Think tank says Obama’s ‘green’ energy policies make cyberattack on the U.S. power grid more likely

grid

(Cyberwar.news) The possibility of a devastating cyber attack on the U.S. power grid is much more likely today, thanks to the Obama administration’s pursuit of politically correct policies that spend large sums of taxpayer funds on green and smart grid technology while failing to divert more attention to security the grids from hackers, according to a new assessment, the Washington Free Beacon reported.

The report, by the Manhattan Institute, a New York-based think tank, warned that the drive to move the country more towards wind and solar electric power into the $6 trillion electric utility system has created new vulnerabilities that other nation states could exploit in a future conflict.

“Electric grids have always been vulnerable to natural hazards and malicious physical attacks,” Mark Mills, a physicist and engineer who authored the Manhattan Institute report, wrote. “Now the U.S. faces a new risk—cyber attacks—that could threaten public safety and greatly disrupt daily life.”

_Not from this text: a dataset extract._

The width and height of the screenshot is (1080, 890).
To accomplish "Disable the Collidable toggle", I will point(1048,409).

As the Free Beacon reported further:

The U.S. electrical power network is not made up of a single grid, but a complex web of eight regional “supergrids” linked to thousands of local grids. Under a drive for improved efficiency, government policymakers and regulators in recent years have spent tens of billions of dollars on so-called “smart grid” technology. But the efficiency drive has not been matched with new technology that will secure grids against cyber attacks. 

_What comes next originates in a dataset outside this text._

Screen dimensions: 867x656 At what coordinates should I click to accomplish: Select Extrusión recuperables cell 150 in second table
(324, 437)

Utility owners also have resisted improving cyber security over concerns doing so would increase operating costs and force unpopular rate hikes. Yet the failure to take steps now to deal with future threats could prove catastrophic.

The Manhattan Institute report says that the threat isn’t the current state of security. Rather, it said, the future use of greener, so-called “smarter” grids, that will be interconnected and linked to the Internet, will be more vulnerable. It is like the difference between an old-fashioned locked file cabinet and an encrypted database that can be accessed by hackers online.

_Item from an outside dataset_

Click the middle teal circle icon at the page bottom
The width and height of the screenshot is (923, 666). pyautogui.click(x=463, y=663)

“These greener, smarter grids will involve a vast expansion of the Internet of Things that greatly increases the cyber attack surface available to malicious hackers and hostile nation-state entities,” the report warned, adding that cyber attacks overall have risen 60 percent annually over the past six years and increasingly include the targeting of electric utilities.

A recent survey by Cisco Systems revealed that 70 percent of electric utility security managers suffered at least one security breach, the WFB noted. But the Obama administration’s liberal policies advocating more green technology has diverted funds from bolstering cybersecurity.

“Greater grid cyber security in the future means that policymakers must rethink the deployment of green and smart grids until there are assurances that security technologies have caught up,” the report recommends.